Les mains de Ralph, couvertes de poils orangés, étaient aussi pleines de bandages grossièrement appliqués.
« Tu t'es blessé en cuisinant ? »
« Maîtresse ! Ne vous inquiétez pas pour des choses comme ça ! Il l'a probablement fait par inadvertance en préparant la nourriture du maître, mais il a fait tout un cinéma quand il a appris que la nouvelle Maîtresse était malade, donc il s'est blessé ! »
« Petit rustre sans-gêne. Combien de nourriture t'ai-je donnée depuis que tu es gamin ? C'est moi qui t'ai fait ce ventre rebondi ! »
« Ne parlez pas du ventre d'une dame si légèrement ! Grand-père Ralph ! »
« Dame mon pied. Une petite patate qui n'est même pas encore adulte... »
Tout en se disputant, Yuan but la soupe qui lui réchauffait le cœur.
Elle eut l'impression que son corps et son esprit gelés se réchauffaient.
Yuan déplaça personnellement le bol vidé proprement sur le chariot qu'avait apporté le cuisinier Ralph, puis saisit le bras de Ralph, qui fixait la scène d'un air hébété, comme pour l'encourager.
« Merci, Chef. C'était la soupe la plus délicieuse que j'aie jamais mangée. »
La douleur qu'il avait endurée en travaillant pour Yuan percola légèrement dans les doigts et les poignets de Yuan.
« Il a dû se brûler aussi. »
Yuan remercia sincèrement le cuisinier qui avait travaillé dur pour elle, qu'elle voyait pour la première fois.
Son cœur était si chaud qu'il était difficile à supporter.

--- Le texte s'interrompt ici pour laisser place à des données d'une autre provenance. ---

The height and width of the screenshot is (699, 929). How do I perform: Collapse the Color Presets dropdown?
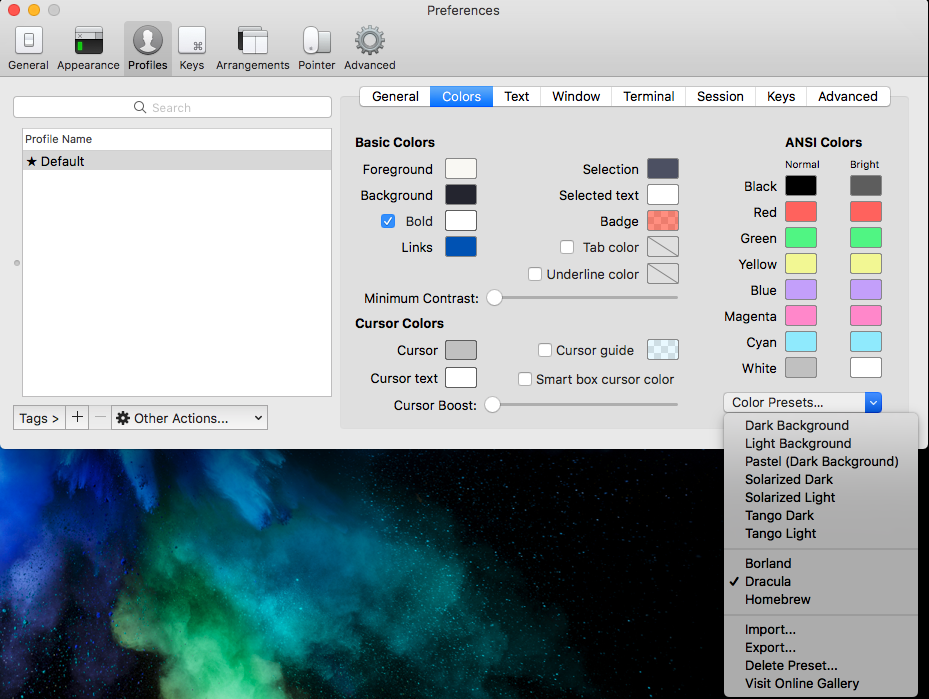(802, 402)
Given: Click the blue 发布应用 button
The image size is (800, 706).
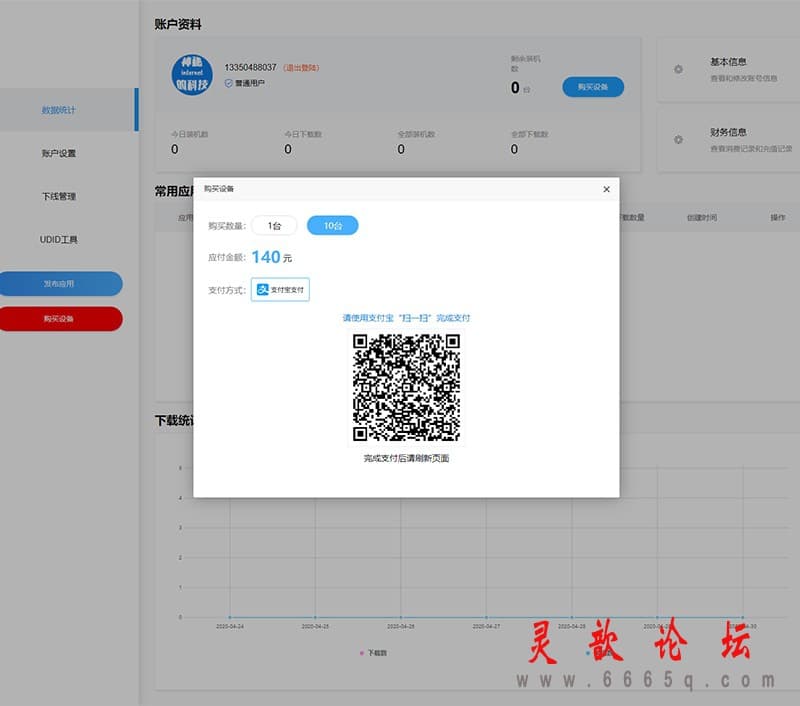Looking at the screenshot, I should pos(60,284).
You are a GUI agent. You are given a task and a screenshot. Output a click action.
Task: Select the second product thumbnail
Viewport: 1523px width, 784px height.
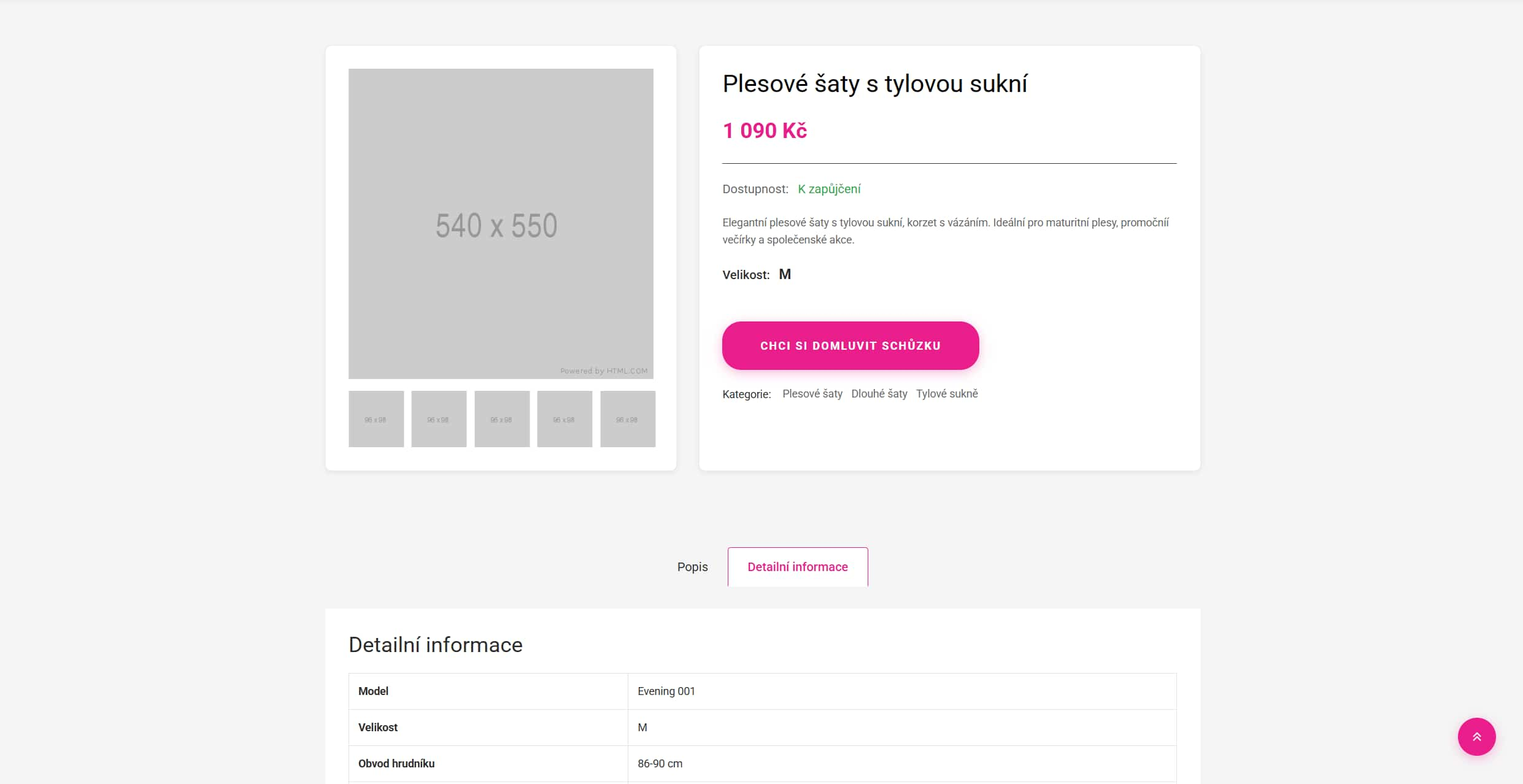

Le chef Ralph, qui avait versé des larmes peu avant, serra le bol que Yuan avait vidé et jura de préparer un nouveau repas pour malade chaque jour, puis disparut.
En peu de temps, les serviteurs du Manoir Noir vinrent saluer Yuan l'un après l'autre.
Monsieur Mazarin, le palefrenier et gardien des écuries qui gérait avec diligence les quelques chevaux, et deux jeunes servantes nommées Monica et Canaria. Et quelques serviteurs âgés jetèrent un coup d'œil à Yuan avec des visages brusques, puis disparurent timidement.
Après de brèves salutations, Yuan s'allongea dans son lit, écoutant le bruit du vent soufflant dehors, clignant des yeux.
Whoosh. C'était le bruit du vent d'hiver frappant à la portière de la calèche, comme pour lui dire de traverser le fleuve de la mort.
Le son était faible.
Comme s'il s'agissait d'un vent qui n'avait plus rien à voir avec Yuan.
« Claude Euphris. »
Yuan goûta enfin le nom de son mari, dont elle n'avait pas vu un seul brin de cheveu de la journée.
Quel genre de visage cet homme avait-il ?
Il était à contre-jour, et elle n'était pas dans son bon sens, alors elle n'avait pas eu le loisir de vérifier son humeur.
Une grande taille comme la grille en fer noir qui barrait la calèche, et des ombres sous ses yeux.
Seule l'ombre de ses larges épaules lui revenait en mémoire.
Et un signe qu'il ne l'accueillait pas.
Mais une chose était certaine.
Ce manoir noir, proche de la ruine, que Yuan avait tant voulu intégrer.
L'homme était le manoir lui-même.
Au point que ses cheveux et ses traits, qui scintillaient comme de précieux trésors, étaient insignifiants.
Une aura proche du noir et blanc.
Son impression de son « mari », qu'elle rencontrait pour la première fois, était intense mais très solitaire.
Les rumeurs selon lesquelles tout votre corps pourrirait et vos mains et pieds gèleraient si vous le regardiez droit dans les yeux n'étaient que des rumeurs.
Plutôt...
Une fois qu'elle eut supporté le visage dont on disait qu'il était hideux, seul un visage normal apparut.
Maintenant qu'elle y pensait, il avait une impression plutôt sensible.